Is there an upper bound on the trace of positive definite matrix as a function of the trace of the inverse of the matrix

inequalitylinear algebratraceupper-lower-bounds

Let $A$ be an $n \times n$ positive definite matrix. In this answer (based on a question I previously asked), a lower bound is given on $\text{tr}[A]$ as a function of $\text{tr}[A^{-1}]$:

$$\text{tr}[A] \geq \dfrac{n^2}{\text{tr}[A^{-1}]}$$

Is there also an upper bound? I can think of an upper bound on the trace as a function of the maximum eigenvalue of $A$. For example,

$$ \text{tr}[A] \leq n \lambda_{\max}[A] $$

However, I can't think of an upper bound as a function of the trace of the inverse of $A$.

Best Answer

The relationship between the trace of $A$ and the trace of $A^{-1}$ must depend on additional parameters other than $n$. Consider the example: $$ A = \begin{bmatrix} 1 & 0 \\ 0 & \delta \end{bmatrix}, $$ where $\delta > 0$ is small. We observe that $\mathrm{tr}(A) = 1 + \delta$, $\mathrm{tr}(A^{-1}) = 1 + 1/\delta$, so $\mathrm{tr}(A)$ is nearly constant for small $\delta$ while $\mathrm{tr}(A^{-1})$ blows up.

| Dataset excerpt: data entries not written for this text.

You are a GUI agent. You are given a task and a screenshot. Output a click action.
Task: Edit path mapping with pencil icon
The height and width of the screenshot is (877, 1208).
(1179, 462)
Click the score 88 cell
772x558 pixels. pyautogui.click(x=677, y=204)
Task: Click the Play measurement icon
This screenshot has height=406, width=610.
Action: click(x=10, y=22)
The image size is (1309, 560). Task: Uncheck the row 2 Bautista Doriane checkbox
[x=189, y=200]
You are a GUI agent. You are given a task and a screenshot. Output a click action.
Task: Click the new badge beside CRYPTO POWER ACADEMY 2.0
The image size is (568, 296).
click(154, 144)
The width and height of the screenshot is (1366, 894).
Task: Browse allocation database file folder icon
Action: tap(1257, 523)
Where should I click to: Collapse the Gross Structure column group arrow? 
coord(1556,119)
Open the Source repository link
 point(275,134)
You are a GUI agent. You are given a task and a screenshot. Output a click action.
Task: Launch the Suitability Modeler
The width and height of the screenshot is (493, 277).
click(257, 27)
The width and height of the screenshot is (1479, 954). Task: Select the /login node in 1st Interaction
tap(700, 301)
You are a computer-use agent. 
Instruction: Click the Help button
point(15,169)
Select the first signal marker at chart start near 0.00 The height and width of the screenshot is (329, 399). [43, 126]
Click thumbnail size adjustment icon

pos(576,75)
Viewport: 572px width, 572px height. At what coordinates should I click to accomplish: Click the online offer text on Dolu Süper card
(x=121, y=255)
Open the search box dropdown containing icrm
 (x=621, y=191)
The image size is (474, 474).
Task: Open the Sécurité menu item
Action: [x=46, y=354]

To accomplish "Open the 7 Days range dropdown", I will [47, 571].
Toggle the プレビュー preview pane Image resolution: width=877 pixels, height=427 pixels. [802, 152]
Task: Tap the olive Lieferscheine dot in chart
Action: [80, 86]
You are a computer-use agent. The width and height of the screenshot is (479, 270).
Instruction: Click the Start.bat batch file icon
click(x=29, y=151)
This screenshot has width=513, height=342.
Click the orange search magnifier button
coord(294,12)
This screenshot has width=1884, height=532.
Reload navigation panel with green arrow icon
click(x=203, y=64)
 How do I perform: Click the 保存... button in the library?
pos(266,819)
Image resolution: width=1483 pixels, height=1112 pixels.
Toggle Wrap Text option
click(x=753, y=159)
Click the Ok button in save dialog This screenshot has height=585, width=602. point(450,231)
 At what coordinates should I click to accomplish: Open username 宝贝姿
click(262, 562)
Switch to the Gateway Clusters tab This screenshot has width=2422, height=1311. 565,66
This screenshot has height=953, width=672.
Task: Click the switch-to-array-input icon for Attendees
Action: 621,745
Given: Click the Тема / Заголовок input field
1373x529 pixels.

The missing ingredient needed is the condition number. Generally speaking, the relationship between $A$ and $A^{-1}$ can be often characterized by the value of the condition number $\kappa$. For a general $n \times n$ matrix $A$, the condition number is defined by $$ \kappa(A) = \frac{\sigma_{max}(A)}{\sigma_{min}(A)}, $$ where $\sigma_{max}$ and $\sigma_{min}$ are the largest and smallest singular values. If $A$ is invertible then this is equal to $\|A\| \|A^{-1}\|$. For an SPD matrix, this is equivalent to $\lambda_{max}(A)/\lambda_{min}(A)$.

Suppose $\kappa$ is large. Then, rescaling $A$ to have $\sigma_{max} = 1$, this means that $A$ has small norm but $A^{-1}$ has a large norm. This means that $A$ has a small trace, yet $A^{-1}$ has a large trace. Conversely, if $\kappa$ is close to $1$, then $A$ and $A^{-1}$ has similar norms, and their traces are also similar.

Going back to our original example, $\kappa(A) = 1/\delta$. Because the condition number of this matrix is large, then the trace of $A$ is close to $1$ while the trace of $A^{-1}$ is very large.

Now we can address your question. We have \begin{align} \mathrm{tr}(A) & = \lambda_1 + \lambda_2 + \ldots + \lambda_n \\ \mathrm{tr}(A^{-1}) & = \frac{1}{\lambda_1} + \frac{1}{\lambda_2} + \ldots + \frac{1}{\lambda_n}. \end{align}

Assuming $\lambda_1 \geq \ldots \geq \lambda_n > 0$, and utilizing the inequalities $$ \frac{\lambda_1}{\kappa} \leq \lambda_j \le \lambda_n \kappa, $$ we have \begin{align} \mathrm{tr}(A) \mathrm{tr}(A^{-1}) & \ge \left( \frac{ n \lambda_1}{\kappa} \right) \left( \frac{n}{\kappa \lambda_n} \right) = \frac{n^2}{\kappa}, \\ \mathrm{tr}(A) \mathrm{tr}(A^{-1}) & \le \left(n \lambda_n \kappa \right) \left( \frac{n \kappa}{ \lambda_1} \right) = n^2 \kappa. \end{align} In summary we have the inequalities $$ \boxed{\frac{n^2}{\kappa} \le \mathrm{tr}(A) \mathrm{tr}(A^{-1}) \le n^2 \kappa} $$ which can be converted into lower and upper bounds on the trace of $A$, in terms of the trace of $A^{-1}$, the condition number $\kappa$, and $n$.